IHR’nin raporuna göre, 2025’in ilk beş ayında toplam 511 kişi idam edildi. Bu, 2024’ün aynı döneminde (261 kişi) kaydedilen sayıya kıyasla %96’lık bir artış anlamına geliyor. Mayıs ayındaki 152 idam, 2024 yılının tamamında gerçekleşen 975 idamın bir yansıması olarak, İran’daki infazların hız kesmeden devam ettiğini gösteriyor. İnsan hakları savunucuları, bu rakamların yalnızca resmi olarak duyurulan infazları kapsadığını ve gerçek sayının daha yüksek olabileceğini vurguluyor.

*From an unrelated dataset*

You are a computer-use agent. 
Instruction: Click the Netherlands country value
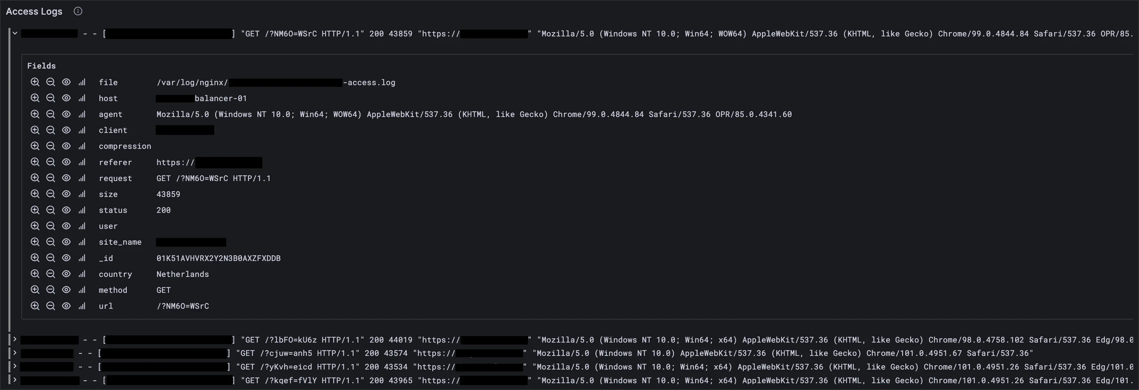pos(183,274)
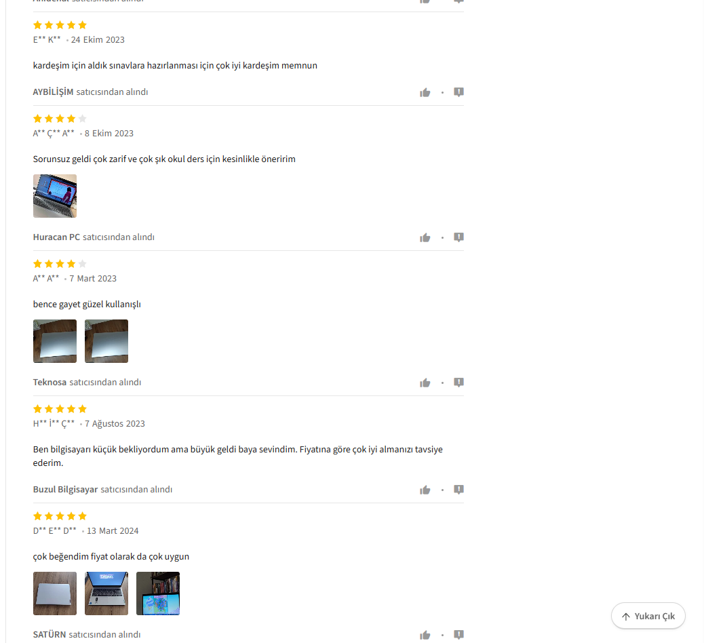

İdam edilenler arasında 4 kadın, 5 Afgan vatandaşı, 19 Beluç, 9 Kürt ve 2 Arap yer alıyor. Bu veriler, İran’daki etnik azınlıkların orantısız bir şekilde hedef alındığını ortaya koyuyor. Özellikle Beluçlar, İran nüfusunun sadece %5’ini oluştururken, 2023’te idam edilenlerin %20’sini oluşturuyordu. Benzer şekilde, Kürt ve Arap azınlıklar da sistematik ayrımcılığa maruz kalıyor.

MAHSA AMİNİ’NİN KATLEDİLMESİNDEN SONRA İDAMLARDA BÜYÜK ARTIŞ

İdam cezalarının büyük kısmı cinayet ve uyuşturucuyla ilgili suçlamalara dayanıyor. Ancak, insan hakları örgütleri, “yeryüzünde bozgunculuk” ve “isyan” gibi muğlak suçlamaların, siyasi muhalifleri ve protestocuları hedef almak için kullanıldığını belirtiyor. 2022’de Mahsa Amini’nin ölümüyle başlayan kitlesel protestolar sonrası idam cezalarında belirgin bir artış yaşandı. Protestolarla bağlantılı olarak 2022’de 2, 2023’te 6 ve 2024’te 1 kişi idam edildi.

Raporda, yargı süreçlerinin şeffaflıktan yoksun olduğu ve sanıkların genellikle işkenceyle elde edilmiş itiraflara dayanılarak mahkum edildiği vurgulanıyor. IHR Direktörü Mahmood Amiry-Moghaddam, “İran rejimi, idam cezasını halkına karşı bir savaş aracı olarak kullanıyor. Bu infazlar, toplumu korkutmayı ve muhalefeti bastırmayı amaçlıyor” dedi.

KADINLAR VE AZINLIKLAR HEDEFTE

Mayıs 2025’te idam edilen 4 kadının durumu, İran’daki kadınların karşılaştığı yapısal sorunları gözler önüne seriyor. 2024’te idam edilen 31 kadından bazılarının, ev içi şiddet veya zorunlu evlilik gibi durumlarda kendilerini savunurken cinayet işlediği belirtiliyor. Bu, İran’daki kadın hakları ihlallerinin idam cezalarıyla kesiştiği bir başka trajik örnek olarak öne çıkıyor.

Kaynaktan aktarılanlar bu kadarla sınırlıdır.